A political hero to some in France - a far right villain to many others, Jean-Marie Le Penn - has died at the age 96 after fifty combative, controversial years in French public life, as ITV News Europe Editor James Mates reports.


Far-right French politician Jean-Marie Le Pen has died aged 96, national media reports.

Le Pen was the co-founder and long-serving leader of the Front National party, which was rebranded as National Rally by his daughter, Marine Le Pen.

A polarising figure in French politics, Le Pen was known for his fiery rhetoric against immigration and multi-culturalism that earned him both staunch supporters and widespread condemnation.

His controversial statements, including Holocaust denial, led to multiple convictions and strained his political alliances.
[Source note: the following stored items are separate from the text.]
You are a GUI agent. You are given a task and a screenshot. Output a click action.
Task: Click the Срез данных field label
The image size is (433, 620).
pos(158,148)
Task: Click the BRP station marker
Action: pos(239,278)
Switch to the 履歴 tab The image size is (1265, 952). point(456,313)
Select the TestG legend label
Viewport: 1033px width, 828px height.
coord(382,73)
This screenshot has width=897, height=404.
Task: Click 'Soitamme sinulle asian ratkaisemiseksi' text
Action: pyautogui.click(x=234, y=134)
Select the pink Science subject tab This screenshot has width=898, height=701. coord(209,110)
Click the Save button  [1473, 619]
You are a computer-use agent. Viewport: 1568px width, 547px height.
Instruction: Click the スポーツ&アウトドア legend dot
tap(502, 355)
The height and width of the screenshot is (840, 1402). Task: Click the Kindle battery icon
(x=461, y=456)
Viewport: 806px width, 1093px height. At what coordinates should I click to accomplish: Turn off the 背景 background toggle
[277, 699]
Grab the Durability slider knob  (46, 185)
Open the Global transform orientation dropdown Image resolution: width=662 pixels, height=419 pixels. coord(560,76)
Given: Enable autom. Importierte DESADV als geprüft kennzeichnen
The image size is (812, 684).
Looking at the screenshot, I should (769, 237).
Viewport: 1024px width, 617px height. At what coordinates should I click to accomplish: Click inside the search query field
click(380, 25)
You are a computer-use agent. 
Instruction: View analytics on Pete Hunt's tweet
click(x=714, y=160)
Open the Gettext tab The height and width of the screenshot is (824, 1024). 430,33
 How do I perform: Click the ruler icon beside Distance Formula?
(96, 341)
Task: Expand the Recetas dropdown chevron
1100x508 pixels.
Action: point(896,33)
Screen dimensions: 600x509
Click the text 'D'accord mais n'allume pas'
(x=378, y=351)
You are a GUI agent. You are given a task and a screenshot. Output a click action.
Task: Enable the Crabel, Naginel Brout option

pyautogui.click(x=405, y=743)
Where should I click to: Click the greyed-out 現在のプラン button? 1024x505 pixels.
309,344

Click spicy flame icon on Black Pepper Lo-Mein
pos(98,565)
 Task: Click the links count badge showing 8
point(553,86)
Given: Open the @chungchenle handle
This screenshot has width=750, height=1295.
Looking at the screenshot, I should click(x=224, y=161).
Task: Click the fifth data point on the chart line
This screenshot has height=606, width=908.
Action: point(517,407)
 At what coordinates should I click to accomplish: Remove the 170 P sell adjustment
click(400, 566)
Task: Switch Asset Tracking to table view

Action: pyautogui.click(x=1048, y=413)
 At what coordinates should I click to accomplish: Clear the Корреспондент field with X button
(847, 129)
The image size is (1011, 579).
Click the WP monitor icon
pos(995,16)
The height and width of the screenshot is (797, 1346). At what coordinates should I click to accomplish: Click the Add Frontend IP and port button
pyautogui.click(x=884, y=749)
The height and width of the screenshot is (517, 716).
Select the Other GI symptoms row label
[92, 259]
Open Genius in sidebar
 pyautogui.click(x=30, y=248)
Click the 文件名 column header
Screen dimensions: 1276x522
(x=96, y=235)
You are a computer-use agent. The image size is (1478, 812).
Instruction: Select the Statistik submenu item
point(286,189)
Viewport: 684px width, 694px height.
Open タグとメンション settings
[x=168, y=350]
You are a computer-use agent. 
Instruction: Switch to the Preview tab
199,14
Former far-right National Front party leader Jean-Marie Le Pen. Credit: AP

Le Pen, who once reached the second round of the 2002 presidential election, was eventually estranged from his daughter Marine.

In 2011, she rebranded the party to shed its "demonised" image and expand its electoral appeal, culminating in her own presidential race successes.

Despite his exclusion from the party in 2015, Le Pen's divisive legacy endures, marking decades of French political history and shaping the trajectory of the far-right.

Jordan Bardella, who succeeded Marine Le Pen as President of the National Rally in 2022, said in a post on X, Jean-Marie had "always served France" and "defended its identity and sovereignty".

French Prime Minister François Bayrou also paid tribute in a post on X in which he said anyone who fought Le Pen "knew what a fighter he was".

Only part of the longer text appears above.